— BEGIN —
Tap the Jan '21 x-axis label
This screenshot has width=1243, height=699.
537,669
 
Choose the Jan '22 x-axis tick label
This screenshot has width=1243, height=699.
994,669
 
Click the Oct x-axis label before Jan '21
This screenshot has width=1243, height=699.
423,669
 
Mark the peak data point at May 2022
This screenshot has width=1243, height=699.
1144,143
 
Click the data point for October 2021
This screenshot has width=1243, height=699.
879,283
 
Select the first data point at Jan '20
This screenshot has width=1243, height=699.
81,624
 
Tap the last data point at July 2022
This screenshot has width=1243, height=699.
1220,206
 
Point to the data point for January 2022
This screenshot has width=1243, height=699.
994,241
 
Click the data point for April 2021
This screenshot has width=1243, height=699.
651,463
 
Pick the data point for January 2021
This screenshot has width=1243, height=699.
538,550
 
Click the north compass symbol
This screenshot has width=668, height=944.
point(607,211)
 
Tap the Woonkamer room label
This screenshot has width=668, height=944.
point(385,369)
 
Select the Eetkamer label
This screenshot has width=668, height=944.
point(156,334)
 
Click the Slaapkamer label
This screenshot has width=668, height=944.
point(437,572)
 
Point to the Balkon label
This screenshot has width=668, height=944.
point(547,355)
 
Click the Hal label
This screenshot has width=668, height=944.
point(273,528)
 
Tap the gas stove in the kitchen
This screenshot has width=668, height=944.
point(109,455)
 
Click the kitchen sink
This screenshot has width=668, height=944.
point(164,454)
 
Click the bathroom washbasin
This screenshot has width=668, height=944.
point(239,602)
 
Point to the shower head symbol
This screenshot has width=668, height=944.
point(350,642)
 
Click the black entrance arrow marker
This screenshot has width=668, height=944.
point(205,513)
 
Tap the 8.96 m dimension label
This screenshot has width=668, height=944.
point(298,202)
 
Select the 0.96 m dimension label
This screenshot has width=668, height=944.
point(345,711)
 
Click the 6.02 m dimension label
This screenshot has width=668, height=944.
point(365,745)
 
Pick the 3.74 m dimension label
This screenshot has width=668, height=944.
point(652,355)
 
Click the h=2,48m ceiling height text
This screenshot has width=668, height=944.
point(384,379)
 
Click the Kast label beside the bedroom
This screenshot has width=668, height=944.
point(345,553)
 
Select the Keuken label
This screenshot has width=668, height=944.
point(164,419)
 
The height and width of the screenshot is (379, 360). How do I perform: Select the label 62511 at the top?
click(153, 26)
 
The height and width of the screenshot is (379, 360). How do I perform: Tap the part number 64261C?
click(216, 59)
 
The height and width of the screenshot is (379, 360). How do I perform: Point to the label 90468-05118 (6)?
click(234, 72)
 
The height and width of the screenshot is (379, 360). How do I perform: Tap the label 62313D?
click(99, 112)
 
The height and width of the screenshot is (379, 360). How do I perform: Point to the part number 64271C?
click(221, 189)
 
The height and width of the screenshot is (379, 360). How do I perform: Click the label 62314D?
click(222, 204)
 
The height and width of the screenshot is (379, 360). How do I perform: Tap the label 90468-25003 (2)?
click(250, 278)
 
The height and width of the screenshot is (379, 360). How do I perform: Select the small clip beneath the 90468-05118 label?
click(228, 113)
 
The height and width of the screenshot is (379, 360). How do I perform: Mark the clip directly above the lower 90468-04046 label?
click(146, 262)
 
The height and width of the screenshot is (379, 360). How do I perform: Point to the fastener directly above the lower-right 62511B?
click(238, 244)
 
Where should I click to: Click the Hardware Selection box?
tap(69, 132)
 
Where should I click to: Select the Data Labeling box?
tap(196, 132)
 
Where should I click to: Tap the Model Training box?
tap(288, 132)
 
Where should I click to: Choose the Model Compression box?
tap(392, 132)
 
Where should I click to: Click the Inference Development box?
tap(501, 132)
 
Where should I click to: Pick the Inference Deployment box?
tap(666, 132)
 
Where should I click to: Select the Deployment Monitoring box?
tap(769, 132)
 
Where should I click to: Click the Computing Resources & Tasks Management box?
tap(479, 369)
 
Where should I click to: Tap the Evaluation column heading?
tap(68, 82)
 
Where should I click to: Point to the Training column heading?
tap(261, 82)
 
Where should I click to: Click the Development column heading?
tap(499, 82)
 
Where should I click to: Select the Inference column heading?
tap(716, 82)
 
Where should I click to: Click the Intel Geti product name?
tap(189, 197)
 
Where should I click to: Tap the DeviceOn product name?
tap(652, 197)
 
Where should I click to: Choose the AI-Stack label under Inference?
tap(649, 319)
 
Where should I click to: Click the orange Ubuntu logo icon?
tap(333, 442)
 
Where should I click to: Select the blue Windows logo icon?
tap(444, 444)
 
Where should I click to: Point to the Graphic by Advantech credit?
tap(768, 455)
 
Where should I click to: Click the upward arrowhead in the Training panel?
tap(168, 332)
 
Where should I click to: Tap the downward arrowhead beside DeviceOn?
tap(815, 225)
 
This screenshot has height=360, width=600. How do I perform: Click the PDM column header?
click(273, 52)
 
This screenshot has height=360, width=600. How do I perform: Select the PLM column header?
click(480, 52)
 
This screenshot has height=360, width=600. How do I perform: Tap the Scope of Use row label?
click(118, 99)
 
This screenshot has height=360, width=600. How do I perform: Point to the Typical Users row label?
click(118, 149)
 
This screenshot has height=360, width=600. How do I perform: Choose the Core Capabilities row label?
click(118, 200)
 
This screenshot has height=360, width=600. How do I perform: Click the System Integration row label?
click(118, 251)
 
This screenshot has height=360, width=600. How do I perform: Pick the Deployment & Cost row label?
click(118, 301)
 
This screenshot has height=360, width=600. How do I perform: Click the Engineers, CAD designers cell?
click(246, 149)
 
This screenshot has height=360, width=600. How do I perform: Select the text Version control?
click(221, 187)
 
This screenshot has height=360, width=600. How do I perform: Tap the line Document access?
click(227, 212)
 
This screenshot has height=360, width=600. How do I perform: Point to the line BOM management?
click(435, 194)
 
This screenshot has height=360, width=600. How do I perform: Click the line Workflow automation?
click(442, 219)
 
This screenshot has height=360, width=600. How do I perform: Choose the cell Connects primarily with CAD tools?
— END —
§ **GOAL OF THE EXERCISE**:
Print every item above word for word, in the same order, from the first line to the last.

§ **RESPONSE TO THIS EXERCISE**:
Tap the Jan '21 x-axis label
This screenshot has width=1243, height=699.
537,669
 
Choose the Jan '22 x-axis tick label
This screenshot has width=1243, height=699.
994,669
 
Click the Oct x-axis label before Jan '21
This screenshot has width=1243, height=699.
423,669
 
Mark the peak data point at May 2022
This screenshot has width=1243, height=699.
1144,143
 
Click the data point for October 2021
This screenshot has width=1243, height=699.
879,283
 
Select the first data point at Jan '20
This screenshot has width=1243, height=699.
81,624
 
Tap the last data point at July 2022
This screenshot has width=1243, height=699.
1220,206
 
Point to the data point for January 2022
This screenshot has width=1243, height=699.
994,241
 
Click the data point for April 2021
This screenshot has width=1243, height=699.
651,463
 
Pick the data point for January 2021
This screenshot has width=1243, height=699.
538,550
 
Click the north compass symbol
This screenshot has width=668, height=944.
point(607,211)
 
Tap the Woonkamer room label
This screenshot has width=668, height=944.
point(385,369)
 
Select the Eetkamer label
This screenshot has width=668, height=944.
point(156,334)
 
Click the Slaapkamer label
This screenshot has width=668, height=944.
point(437,572)
 
Point to the Balkon label
This screenshot has width=668, height=944.
point(547,355)
 
Click the Hal label
This screenshot has width=668, height=944.
point(273,528)
 
Tap the gas stove in the kitchen
This screenshot has width=668, height=944.
point(109,455)
 
Click the kitchen sink
This screenshot has width=668, height=944.
point(164,454)
 
Click the bathroom washbasin
This screenshot has width=668, height=944.
point(239,602)
 
Point to the shower head symbol
This screenshot has width=668, height=944.
point(350,642)
 
Click the black entrance arrow marker
This screenshot has width=668, height=944.
point(205,513)
 
Tap the 8.96 m dimension label
This screenshot has width=668, height=944.
point(298,202)
 
Select the 0.96 m dimension label
This screenshot has width=668, height=944.
point(345,711)
 
Click the 6.02 m dimension label
This screenshot has width=668, height=944.
point(365,745)
 
Pick the 3.74 m dimension label
This screenshot has width=668, height=944.
point(652,355)
 
Click the h=2,48m ceiling height text
This screenshot has width=668, height=944.
point(384,379)
 
Click the Kast label beside the bedroom
This screenshot has width=668, height=944.
point(345,553)
 
Select the Keuken label
This screenshot has width=668, height=944.
point(164,419)
 
The height and width of the screenshot is (379, 360). How do I perform: Select the label 62511 at the top?
click(153, 26)
 
The height and width of the screenshot is (379, 360). How do I perform: Tap the part number 64261C?
click(216, 59)
 
The height and width of the screenshot is (379, 360). How do I perform: Point to the label 90468-05118 (6)?
click(234, 72)
 
The height and width of the screenshot is (379, 360). How do I perform: Tap the label 62313D?
click(99, 112)
 
The height and width of the screenshot is (379, 360). How do I perform: Point to the part number 64271C?
click(221, 189)
 
The height and width of the screenshot is (379, 360). How do I perform: Click the label 62314D?
click(222, 204)
 
The height and width of the screenshot is (379, 360). How do I perform: Tap the label 90468-25003 (2)?
click(250, 278)
 
The height and width of the screenshot is (379, 360). How do I perform: Select the small clip beneath the 90468-05118 label?
click(228, 113)
 
The height and width of the screenshot is (379, 360). How do I perform: Mark the clip directly above the lower 90468-04046 label?
click(146, 262)
 
The height and width of the screenshot is (379, 360). How do I perform: Point to the fastener directly above the lower-right 62511B?
click(238, 244)
 
Where should I click to: Click the Hardware Selection box?
tap(69, 132)
 
Where should I click to: Select the Data Labeling box?
tap(196, 132)
 
Where should I click to: Tap the Model Training box?
tap(288, 132)
 
Where should I click to: Choose the Model Compression box?
tap(392, 132)
 
Where should I click to: Click the Inference Development box?
tap(501, 132)
 
Where should I click to: Pick the Inference Deployment box?
tap(666, 132)
 
Where should I click to: Select the Deployment Monitoring box?
tap(769, 132)
 
Where should I click to: Click the Computing Resources & Tasks Management box?
tap(479, 369)
 
Where should I click to: Tap the Evaluation column heading?
tap(68, 82)
 
Where should I click to: Point to the Training column heading?
tap(261, 82)
 
Where should I click to: Click the Development column heading?
tap(499, 82)
 
Where should I click to: Select the Inference column heading?
tap(716, 82)
 
Where should I click to: Click the Intel Geti product name?
tap(189, 197)
 
Where should I click to: Tap the DeviceOn product name?
tap(652, 197)
 
Where should I click to: Choose the AI-Stack label under Inference?
tap(649, 319)
 
Where should I click to: Click the orange Ubuntu logo icon?
tap(333, 442)
 
Where should I click to: Select the blue Windows logo icon?
tap(444, 444)
 
Where should I click to: Point to the Graphic by Advantech credit?
tap(768, 455)
 
Where should I click to: Click the upward arrowhead in the Training panel?
tap(168, 332)
 
Where should I click to: Tap the downward arrowhead beside DeviceOn?
tap(815, 225)
 
This screenshot has height=360, width=600. How do I perform: Click the PDM column header?
click(273, 52)
 
This screenshot has height=360, width=600. How do I perform: Select the PLM column header?
click(480, 52)
 
This screenshot has height=360, width=600. How do I perform: Tap the Scope of Use row label?
click(118, 99)
 
This screenshot has height=360, width=600. How do I perform: Point to the Typical Users row label?
click(118, 149)
 
This screenshot has height=360, width=600. How do I perform: Choose the Core Capabilities row label?
click(118, 200)
 
This screenshot has height=360, width=600. How do I perform: Click the System Integration row label?
click(118, 251)
 
This screenshot has height=360, width=600. How do I perform: Pick the Deployment & Cost row label?
click(118, 301)
 
This screenshot has height=360, width=600. How do I perform: Click the Engineers, CAD designers cell?
click(246, 149)
 
This screenshot has height=360, width=600. How do I perform: Select the text Version control?
click(221, 187)
 
This screenshot has height=360, width=600. How do I perform: Tap the line Document access?
click(227, 212)
 
This screenshot has height=360, width=600. How do I perform: Point to the line BOM management?
click(435, 194)
 
This screenshot has height=360, width=600. How do I perform: Click the line Workflow automation?
click(442, 219)
 
This screenshot has height=360, width=600. How do I perform: Choose the cell Connects primarily with CAD tools?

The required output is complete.